# Nikon Coolpix P50



## Sierb (25. Dezember 2008)

Meine Eltern haben es wirklich gut gemeint, und mir gestern an Heiligabend eine neue Kamera geschenkt. 
Es handelt sich um die Nikon Coolpix P50. 
Ich bin von der Kamera nicht so wirklich überzeugt. Zwar macht sie am Tag ganz gute Aufnahmen, allerdings ist sie Nachts einfach grauenhaft. Sowohl im Nachtmodus, als auch beim Autofocus macht sie unscharfe Bilder.
Da ich in letzter Zeit viel mit Photoshop arbeite, kann ich aber Qualitativ schlechte Bilder nicht wirklich verwenden.

Jetzt meine Frage an die Foto Profis: 
Was haltet ihr grundsätzlich von der Kamera?
Wie viel kann ich aus dieser Kamera rausholen?
Wie mache ich gerade Nachts scharfe Bilder bzw. ist das mit dieser Kamera überhaupt möglich?
Was bedeutet "Hi ISO"? Das ist eine Auswahl bei dieser Cam, allerdings habe ich diese Einstellung noch nirgens gesehen.


----------



## akrite (26. Dezember 2008)

Sierb hat gesagt.:


> Zwar macht sie am Tag ganz gute Aufnahmen, allerdings ist sie Nachts einfach grauenhaft. Sowohl im Nachtmodus,


... typisch für Kompakte ! Kleines Objektiv und wenig Licht passen nicht zu den Kompakten zumindest auf weite Entfernungen - Blitz reicht halt nicht aus! Ich bin mit meiner Kompakten (Canon IXUS 75) recht zufrieden, wenn es nicht allzu schnell zugeht.


> als auch beim Autofocus macht sie unscharfe Bilder.


 ... schon mal mit Stativ und Zusatzlicht versucht ?


> Was haltet ihr grundsätzlich von der Kamera?
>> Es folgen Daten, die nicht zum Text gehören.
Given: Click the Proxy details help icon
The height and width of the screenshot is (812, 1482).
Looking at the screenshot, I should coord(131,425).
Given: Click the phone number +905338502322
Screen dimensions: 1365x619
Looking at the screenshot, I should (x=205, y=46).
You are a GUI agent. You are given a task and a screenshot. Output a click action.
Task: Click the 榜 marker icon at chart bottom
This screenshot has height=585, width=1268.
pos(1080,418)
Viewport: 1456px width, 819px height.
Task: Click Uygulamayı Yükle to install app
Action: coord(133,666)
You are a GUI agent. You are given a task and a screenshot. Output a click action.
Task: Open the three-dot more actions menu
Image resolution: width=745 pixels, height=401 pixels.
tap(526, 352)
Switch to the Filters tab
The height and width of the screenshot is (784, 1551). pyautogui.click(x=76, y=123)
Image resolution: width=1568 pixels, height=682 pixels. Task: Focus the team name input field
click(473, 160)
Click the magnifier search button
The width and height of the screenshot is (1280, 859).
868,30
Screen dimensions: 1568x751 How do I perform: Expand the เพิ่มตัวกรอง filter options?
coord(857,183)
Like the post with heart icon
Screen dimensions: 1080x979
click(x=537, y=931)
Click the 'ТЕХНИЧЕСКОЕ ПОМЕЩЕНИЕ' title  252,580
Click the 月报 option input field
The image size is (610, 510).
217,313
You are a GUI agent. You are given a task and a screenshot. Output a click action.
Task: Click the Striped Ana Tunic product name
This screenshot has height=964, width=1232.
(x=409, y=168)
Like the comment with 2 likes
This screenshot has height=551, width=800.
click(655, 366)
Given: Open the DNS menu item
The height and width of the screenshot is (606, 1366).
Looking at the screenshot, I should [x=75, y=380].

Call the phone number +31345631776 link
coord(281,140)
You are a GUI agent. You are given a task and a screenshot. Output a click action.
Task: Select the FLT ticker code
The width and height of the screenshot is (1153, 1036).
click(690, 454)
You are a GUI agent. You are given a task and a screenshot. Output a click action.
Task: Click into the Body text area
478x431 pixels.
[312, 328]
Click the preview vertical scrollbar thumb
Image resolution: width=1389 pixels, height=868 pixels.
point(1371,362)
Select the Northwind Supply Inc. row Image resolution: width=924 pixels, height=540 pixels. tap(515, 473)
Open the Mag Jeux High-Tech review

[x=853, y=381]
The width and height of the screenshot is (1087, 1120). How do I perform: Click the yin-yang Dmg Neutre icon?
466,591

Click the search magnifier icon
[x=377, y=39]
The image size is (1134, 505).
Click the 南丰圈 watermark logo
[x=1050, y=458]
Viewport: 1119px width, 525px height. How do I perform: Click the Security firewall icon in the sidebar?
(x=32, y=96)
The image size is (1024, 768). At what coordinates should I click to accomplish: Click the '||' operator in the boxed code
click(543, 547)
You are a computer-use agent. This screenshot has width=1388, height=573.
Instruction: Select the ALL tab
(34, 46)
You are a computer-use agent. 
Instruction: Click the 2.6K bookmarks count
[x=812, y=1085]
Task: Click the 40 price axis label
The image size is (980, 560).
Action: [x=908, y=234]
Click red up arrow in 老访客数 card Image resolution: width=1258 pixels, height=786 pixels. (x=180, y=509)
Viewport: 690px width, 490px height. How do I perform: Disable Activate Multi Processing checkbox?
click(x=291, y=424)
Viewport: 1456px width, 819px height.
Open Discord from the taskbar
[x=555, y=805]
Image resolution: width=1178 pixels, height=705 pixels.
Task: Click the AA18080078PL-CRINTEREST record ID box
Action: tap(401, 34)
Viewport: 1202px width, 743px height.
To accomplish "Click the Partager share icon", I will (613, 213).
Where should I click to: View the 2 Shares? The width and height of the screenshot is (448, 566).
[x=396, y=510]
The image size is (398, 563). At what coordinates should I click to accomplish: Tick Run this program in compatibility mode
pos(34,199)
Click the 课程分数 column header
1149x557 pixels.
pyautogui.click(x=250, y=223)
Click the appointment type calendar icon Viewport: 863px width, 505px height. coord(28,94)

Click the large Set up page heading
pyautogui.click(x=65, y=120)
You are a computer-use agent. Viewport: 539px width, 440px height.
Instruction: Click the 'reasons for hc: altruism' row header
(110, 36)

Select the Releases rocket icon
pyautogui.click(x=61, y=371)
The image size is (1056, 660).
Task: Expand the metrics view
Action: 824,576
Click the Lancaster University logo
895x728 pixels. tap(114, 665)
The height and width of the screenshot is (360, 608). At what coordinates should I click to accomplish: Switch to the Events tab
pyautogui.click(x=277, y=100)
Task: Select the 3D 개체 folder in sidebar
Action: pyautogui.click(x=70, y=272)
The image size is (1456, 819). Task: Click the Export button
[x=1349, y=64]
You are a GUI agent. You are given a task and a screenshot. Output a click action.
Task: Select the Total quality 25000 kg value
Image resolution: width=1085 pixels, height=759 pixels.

...politische Frage, es gibt verschiedene Lager, meiner-einer bevorzugt Canon seit über 20 Jahren, gutes Preis-Leistungsverhältnis !


> Wie viel kann ich aus dieser Kamera rausholen?


... wie bei jeder Kompakten: bei gutem Wetter(Licht) sind sie genial, wird es schneller(Sport) und das Licht schlechter, kommen sie an die Grenzen. Die Kompakten sind wirklich gut geeignet für den schnellen Schuss zwischendurch und für Urlaubsaufnahmen bis DIN A4. Leider kannst Du kaum etwas manuell verändern und mehr rauszuholen...





> Wie mache ich gerade Nachts scharfe Bilder bzw. ist das mit dieser Kamera überhaupt möglich?


ISO Hoch ! Allerdings wird's dann griselig, das macht nichts , wenn Du damit an eine Druckerei gehst und Poster machen lässt oder die 8 MegaPixel sowieso fürs Web runterschrumpfst.


----------



## Sierb (27. Dezember 2008)

> ISO Hoch ! Allerdings wird's dann griselig, das macht nichts , wenn Du damit an eine Druckerei gehst und Poster machen lässt oder die 8 MegaPixel sowieso fürs Web runterschrumpfst.



ist das, das oben genannte HI ISO?


----------



## akrite (27. Dezember 2008)

...was Nikon unter Hi ISO versteht k.A. ! Eine hohe ISO fängt ab ca. 200 an


----------